Dataset records.
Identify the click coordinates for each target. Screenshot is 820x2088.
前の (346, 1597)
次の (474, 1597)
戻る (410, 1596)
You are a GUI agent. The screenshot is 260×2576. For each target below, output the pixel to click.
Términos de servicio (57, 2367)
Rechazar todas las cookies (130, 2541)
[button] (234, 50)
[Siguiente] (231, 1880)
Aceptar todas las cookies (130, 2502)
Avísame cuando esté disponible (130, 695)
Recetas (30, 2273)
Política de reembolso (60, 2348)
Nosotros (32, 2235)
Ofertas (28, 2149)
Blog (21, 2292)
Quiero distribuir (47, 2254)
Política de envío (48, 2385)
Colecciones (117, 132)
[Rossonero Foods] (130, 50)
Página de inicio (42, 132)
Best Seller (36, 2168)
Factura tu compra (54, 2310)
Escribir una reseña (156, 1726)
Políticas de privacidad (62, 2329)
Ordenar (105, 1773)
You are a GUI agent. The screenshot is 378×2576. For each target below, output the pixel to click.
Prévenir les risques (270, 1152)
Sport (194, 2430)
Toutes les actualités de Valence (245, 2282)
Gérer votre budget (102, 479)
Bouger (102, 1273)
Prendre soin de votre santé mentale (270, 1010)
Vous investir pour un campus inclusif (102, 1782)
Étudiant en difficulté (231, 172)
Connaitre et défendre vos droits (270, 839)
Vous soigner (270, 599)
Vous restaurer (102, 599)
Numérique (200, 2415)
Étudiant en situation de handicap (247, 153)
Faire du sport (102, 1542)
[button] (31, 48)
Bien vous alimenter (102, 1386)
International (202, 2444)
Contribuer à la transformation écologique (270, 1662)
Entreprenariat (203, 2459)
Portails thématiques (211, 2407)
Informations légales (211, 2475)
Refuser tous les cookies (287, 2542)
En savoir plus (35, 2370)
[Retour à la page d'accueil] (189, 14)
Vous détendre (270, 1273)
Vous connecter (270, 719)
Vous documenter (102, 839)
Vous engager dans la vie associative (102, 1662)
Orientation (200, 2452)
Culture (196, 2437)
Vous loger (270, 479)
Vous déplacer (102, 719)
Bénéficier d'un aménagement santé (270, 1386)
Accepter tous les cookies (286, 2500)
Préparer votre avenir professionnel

Problem to solve. Every record needs to be reproduced exactly, with none skipped.

Written response.
Identify the click coordinates for each target. Screenshot is 820x2088.
前の (346, 1597)
次の (474, 1597)
戻る (410, 1596)
You are a GUI agent. The screenshot is 260×2576. For each target below, output the pixel to click.
Términos de servicio (57, 2367)
Rechazar todas las cookies (130, 2541)
[button] (234, 50)
[Siguiente] (231, 1880)
Aceptar todas las cookies (130, 2502)
Avísame cuando esté disponible (130, 695)
Recetas (30, 2273)
Política de reembolso (60, 2348)
Nosotros (32, 2235)
Ofertas (28, 2149)
Blog (21, 2292)
Quiero distribuir (47, 2254)
Política de envío (48, 2385)
Colecciones (117, 132)
[Rossonero Foods] (130, 50)
Página de inicio (42, 132)
Best Seller (36, 2168)
Factura tu compra (54, 2310)
Escribir una reseña (156, 1726)
Políticas de privacidad (62, 2329)
Ordenar (105, 1773)
You are a GUI agent. The screenshot is 378×2576. For each target below, output the pixel to click.
Prévenir les risques (270, 1152)
Sport (194, 2430)
Toutes les actualités de Valence (245, 2282)
Gérer votre budget (102, 479)
Bouger (102, 1273)
Prendre soin de votre santé mentale (270, 1010)
Vous investir pour un campus inclusif (102, 1782)
Étudiant en difficulté (231, 172)
Connaitre et défendre vos droits (270, 839)
Vous soigner (270, 599)
Vous restaurer (102, 599)
Numérique (200, 2415)
Étudiant en situation de handicap (247, 153)
Faire du sport (102, 1542)
[button] (31, 48)
Bien vous alimenter (102, 1386)
International (202, 2444)
Contribuer à la transformation écologique (270, 1662)
Entreprenariat (203, 2459)
Portails thématiques (211, 2407)
Informations légales (211, 2475)
Refuser tous les cookies (287, 2542)
En savoir plus (35, 2370)
[Retour à la page d'accueil] (189, 14)
Vous détendre (270, 1273)
Vous connecter (270, 719)
Vous documenter (102, 839)
Vous engager dans la vie associative (102, 1662)
Orientation (200, 2452)
Culture (196, 2437)
Vous loger (270, 479)
Vous déplacer (102, 719)
Bénéficier d'un aménagement santé (270, 1386)
Accepter tous les cookies (286, 2500)
Préparer votre avenir professionnel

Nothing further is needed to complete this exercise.